Although she hasn’t had an STI herself, Comer said she understands why people might feel a stigma when they’re diagnosed.
“I can see it as being something scary and embarrassing to talk about because it feels sometimes almost shameful, like you did something wrong and you got caught doing something wrong,” Comer said.
Brittany O’Malley, the associate director for prevention and wellness at the Longhorn Wellness Center, said the center’s sexual health branch “Healthyhorns Play it Safe” aims to destigmatize STIs through equipping students with knowledge and resources.
“We really focus on promotive health behaviors, meaning we focus less on the idea of fear or shame, and more on the idea of having knowledge to make mindful decisions,” O’Malley said.
O’Malley said that initiatives like their sexual health workshop, hosted by long-term peer wellness educators, help to create a safe, non-judgmental space.
“There’s evidence that shows peer-to-peer education around certain topics is actually destigmatizing and really effective,” O’Malley said.

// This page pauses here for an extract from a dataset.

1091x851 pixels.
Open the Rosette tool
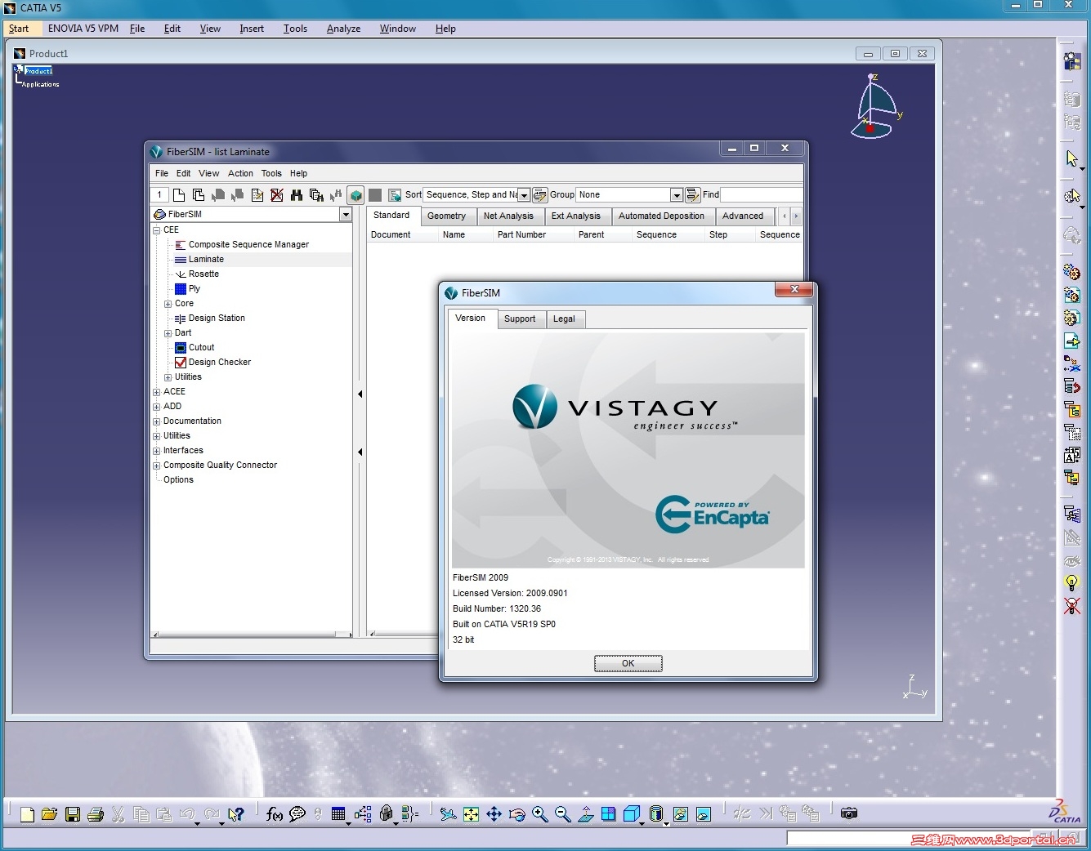(x=203, y=274)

After getting diagnosed, Mendoza dove into research about chlamydia and herpes type one, which she previously knew nothing about. Each STI is different and different diagnoses require different medicinal cycles, Williams said.
“Most people take antibiotics and then the infection clears up,” Williams said. “People who are living with HIV are taking medication consistently (until the STI) becomes what we call undetectable, and that means that HIV cannot be transmitted to another person.”
Mendoza said she treated the chlamydia with a one-time pill that cleared up the infection. Herpes requires daily medication to keep the infection undetectable. That daily pill was the only physical change that Mendoza had to make, but the emotional and mental changes had a greater impact on her life.
“I (had) to change the way I go about things,” Mendoza said. “I obviously had to tell my friends too. I don’t want anyone to feel uncomfortable with sharing a drink with me … And then I was thinking that these conversations are going to be so hard that I am going to have to have with a future boyfriend.”
Despite certain beliefs or past attitudes, Williams urges her patients and those around them to remember that STIs do not define a person.
“I’ve seen everyone — old, young, people who have only one partner, people who have several partners — (get an STI),” Williams said. “There’s no face of any particular STI.”
Mendoza said that everyone around her showed their support after she disclosed her diagnoses. Her friends trusted her to share drinks, her parents helped her through the process and new partners haven’t shied away from her.
Today, Mendoza cites only one more lifestyle change because of the diagnosis, something that both Williams and O’Malley also urge students to do — testing regularly.
“I went back at the beginning of this year to get tested again,” Mendoza said. “Getting tested regularly is definitely something (important). And all my friends are like, ‘Oh, we need to do that too.’”
Comer said she has never thought about getting tested, but her first instinct would be to go to Planned Parenthood or the University Health Services. UHS provides testing and treatment for a variety of STIs.
“If you thought you were going to catch something or spread something, you should do something to stop that, to take care of your own health and also the health of others,” Comer said.
Mendoza said she tries to be open about her diagnoses to overcome her own stigma, and one of her friends has already reached out about symptoms she was experiencing. Mendoza encouraged her to get tested and said her perspective on her own situation changed once she was in the position to provide support and advice.
“Don’t let it define you,” Mendoza said. “You’re not a dirty person. It can happen to anyone. Let yourself sit with it, lean on your friends and people you trust to help you through that.”